What the Correction Does and Does Not Change
The revised ratio changes nothing about the microbiome’s biological significance. Approximately 38 trillion bacteria, distributed across the gut, skin, mouth, and other surfaces, represent an enormous community of metabolic activity, and the evidence for its relevance to digestion, immune function, and other physiological processes does not depend on whether bacteria outnumber human cells by a factor of ten or by a factor of 1.3. The importance of those organisms is a question of function, not of enumeration.
Nor does this episode support any general conclusion about the unreliability of science. It is the story of one specific propagated error, traced to a single underspecified estimate, corrected in the ordinary course of scientific scrutiny. The system, eventually, worked.
What it does invite is a more careful habit of mind around inherited figures: the ones that appear in introductory paragraphs, that do the work of orienting readers without themselves being the subject of investigation.
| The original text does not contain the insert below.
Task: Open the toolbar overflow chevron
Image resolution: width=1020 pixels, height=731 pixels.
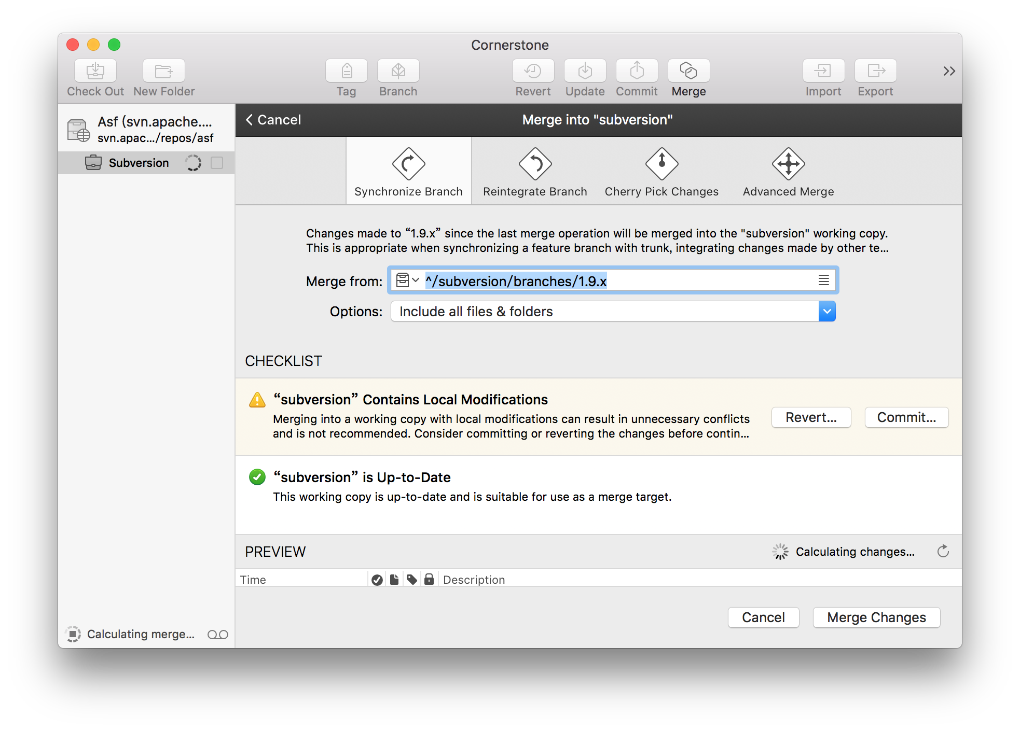Action: tap(949, 71)
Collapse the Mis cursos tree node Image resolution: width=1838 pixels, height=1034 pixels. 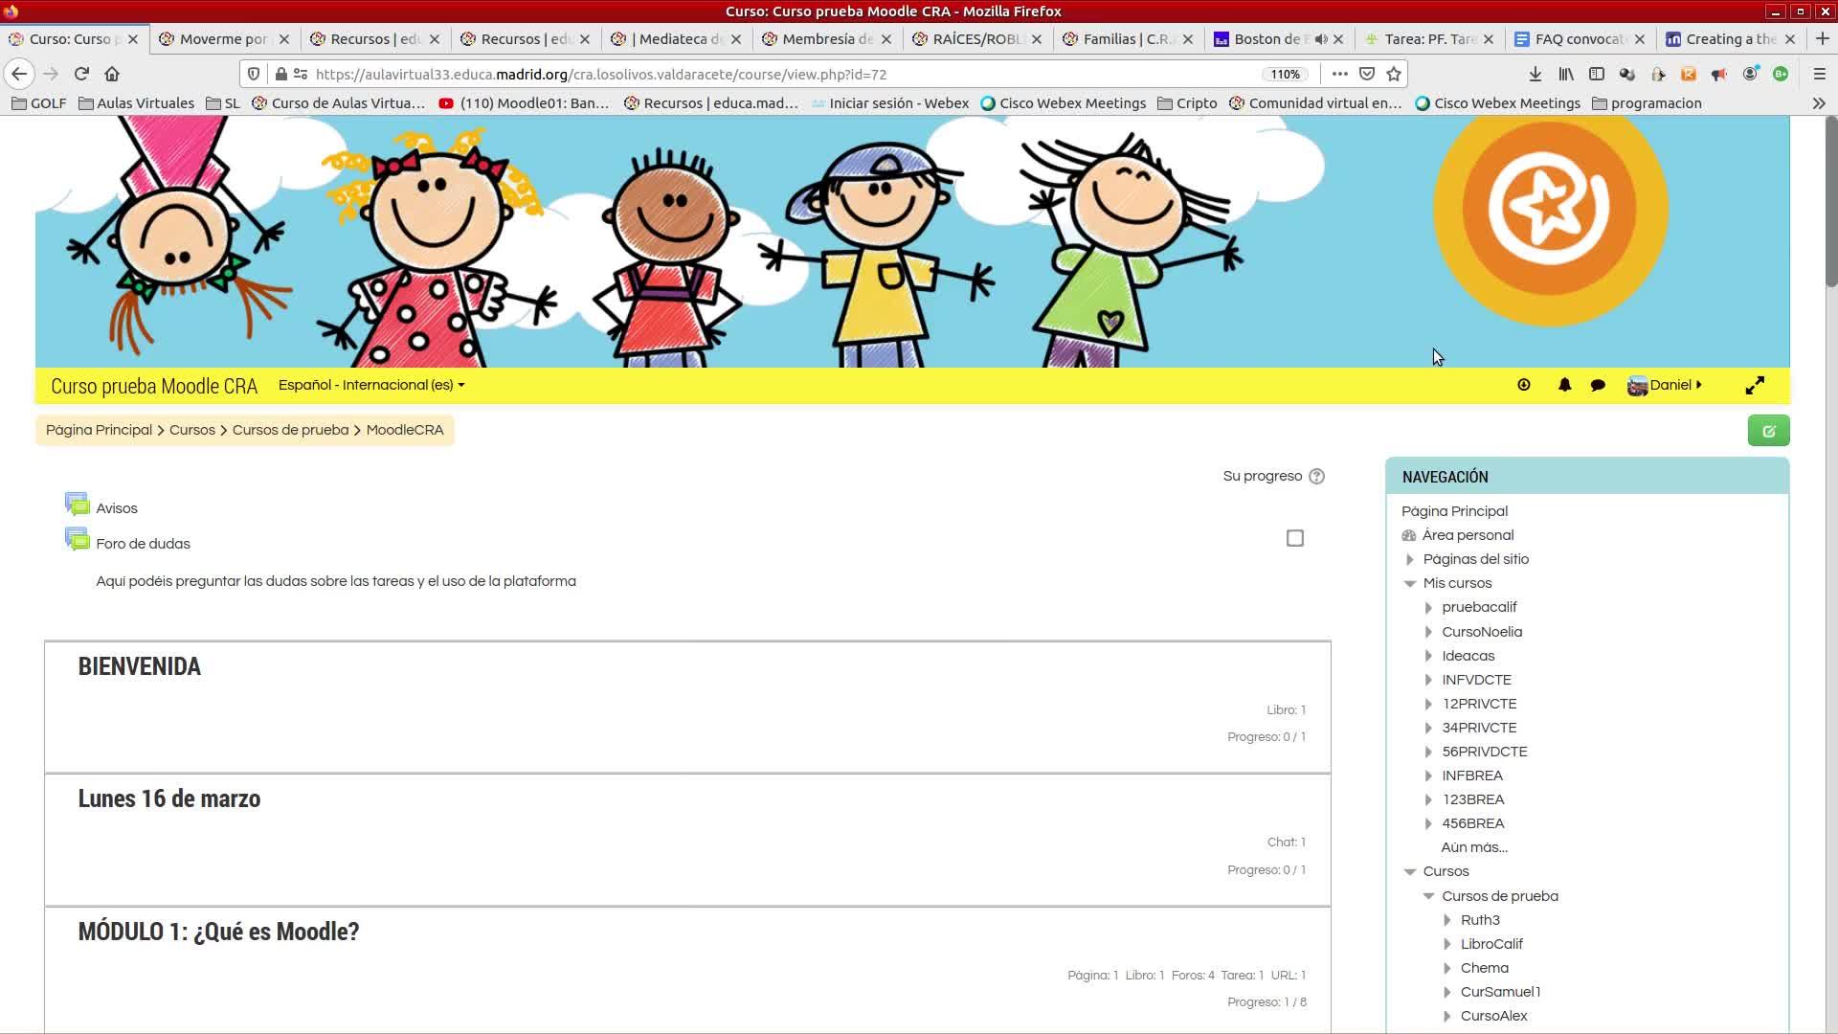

Those figures are rarely wrong in ways that matter for the science that follows them. But they can be wrong, and the willingness to check, to follow a number back to its source and ask whether the assumptions that generated it still hold, is not scepticism for its own sake. It is ordinary due diligence, applied to the kind of claim that usually escapes it.
The ten-to-one ratio had an exceptionally good run for an extrapolation from a 1972 gut sample calculation. Its correction is a small episode in the history of biology. But it is a useful one.